**Exercise directions:** Please print every record below exactly as it appears, but leave out the pictures.

**Given data:**
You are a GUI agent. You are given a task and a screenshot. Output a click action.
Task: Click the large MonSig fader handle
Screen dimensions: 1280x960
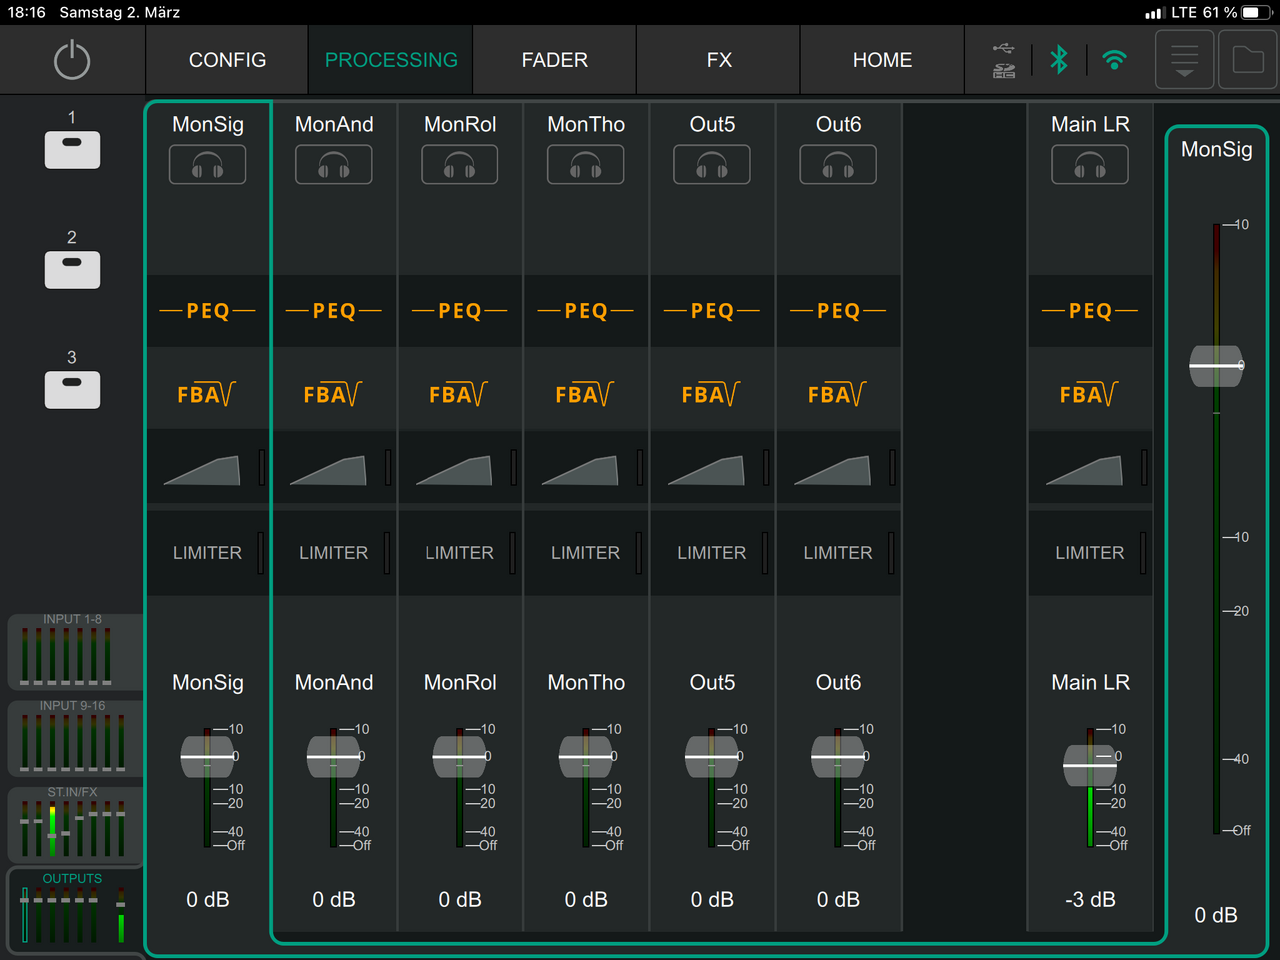click(x=1216, y=366)
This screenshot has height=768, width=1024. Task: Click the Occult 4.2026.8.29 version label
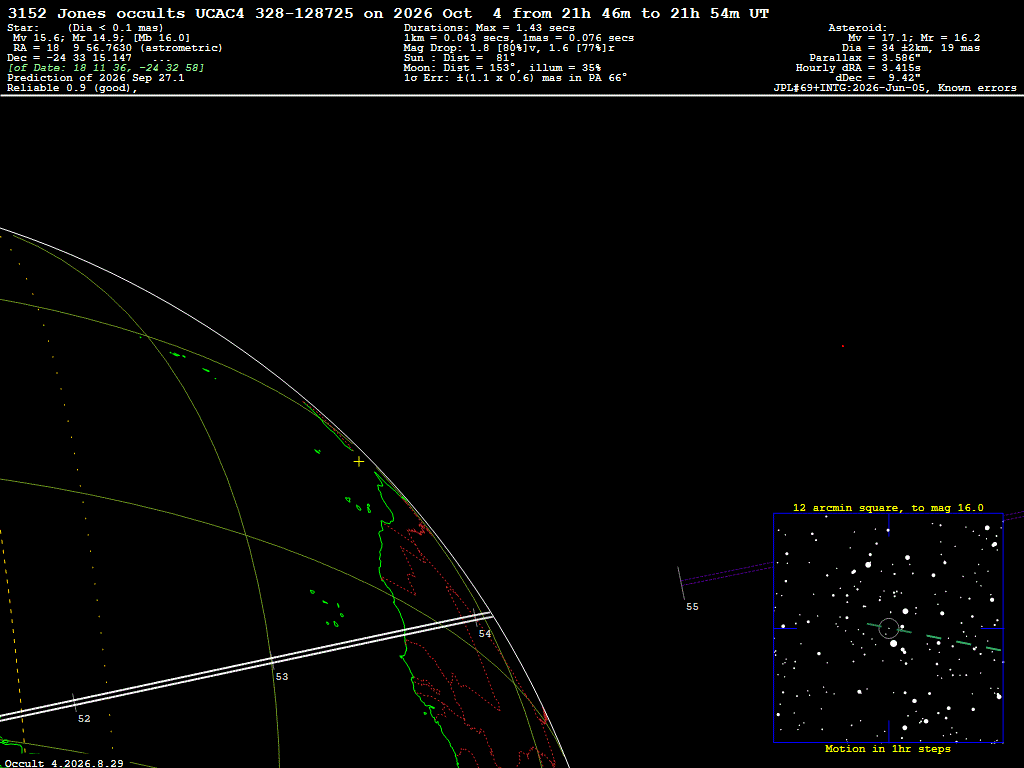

**Reply:**
You are a GUI agent. You are given a task and a screenshot. Output a click action.
Task: Click the large MonSig fader handle
Screen dimensions: 1280x960
click(x=1216, y=366)
This screenshot has height=768, width=1024. Task: Click the Occult 4.2026.8.29 version label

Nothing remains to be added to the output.